··· Extract

That absolutely takes us to the 6th lesson
6. Choice of words and the tone of voice is very important in communication whether verbal or written. Choose your words wisely before you utter them, we have enough time to speak or write. Pause, breathe, and then say. Even negation can be done in a positive manner that doesn’t at all feel like negation.
So, I have reached writing it this long, but what’s the deal if half of you left it unread halfway, the other few thinking, we already know this stuff, and very other few negating the entire concept talked about! My communication will be complete only when I get sure that you all read it till the end. So, I have a quest for you, if you have reached reading till here, just mention the number of times I have mentioned the word Communication in this entire blogpost, in the comment section below! Let’s make it fun friends!
Though I’ll go through the comments a little later, I just want to communicate the final lesson of communication:
7. A communication without listening is incomplete.

······

◆ Request A
Translate this sentence from the blog post on communication into Spanish: "Even negation can be done in a positive manner that doesn’t at all feel like negation."
◆ Request B
The blog post on communication imagines several groups of readers who may not take in the whole post. List each of those groups.
◆ Request C
Write a continuation of the blog post on communication, starting after its final sentence.
The material placed after this comes from a separate source.

··· Stored data

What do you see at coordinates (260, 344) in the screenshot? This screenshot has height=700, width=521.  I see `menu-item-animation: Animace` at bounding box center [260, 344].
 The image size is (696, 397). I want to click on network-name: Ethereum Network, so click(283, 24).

······

◆ Task output A
Incluso la negación puede hacerse de una manera positiva que no se sienta en absoluto como una negación.

◆ Task output B
- Those who leave it unread halfway
- Those who think they already know this stuff
- Those who negate the entire concept talked about

◆ Task output C
A speaker or a writer is incomplete in his/her communication without having been heard or read. If I have no listener, I am no speaker. If I have no reader, I am no writer. We just need to make sure that we choose the manner of verbal and non-verbal communication such that it imprints into to the minds and hearts of our listeners/ readers, and they can replicate the communication exactly as we wanted them to perceive it. Ensure taking feedback at the end of any communication to ensure “What I said is exactly What you heard”. Whether or not the listeners or readers understood what you intended to say.
Generally, people would hear to reply and prove their point better and read to comment or compliment, only few of us listen to understand or read to introspect. People would love to hear what they expect to, rest they won’t hear at all! Though sometimes it is also actually good not to hear some words, but that is a separate topic of discussion. For now, we just need to understand that for being a good speaker, we need to be a good listener first. That’s what we have two ears and one mouth for. On the top we have our brain, then years and then the mouth evident enough of which to use first and thereafter!
So, channelize the avalanche of your thoughts into optimized words and appealing actions so as to be heard and achieve a complete fruitful communication.
To be heard, you need to say what you mean and with conviction, and to be read, you need to write less from the pen and more from the heart and do add some quests in the prose to prove it!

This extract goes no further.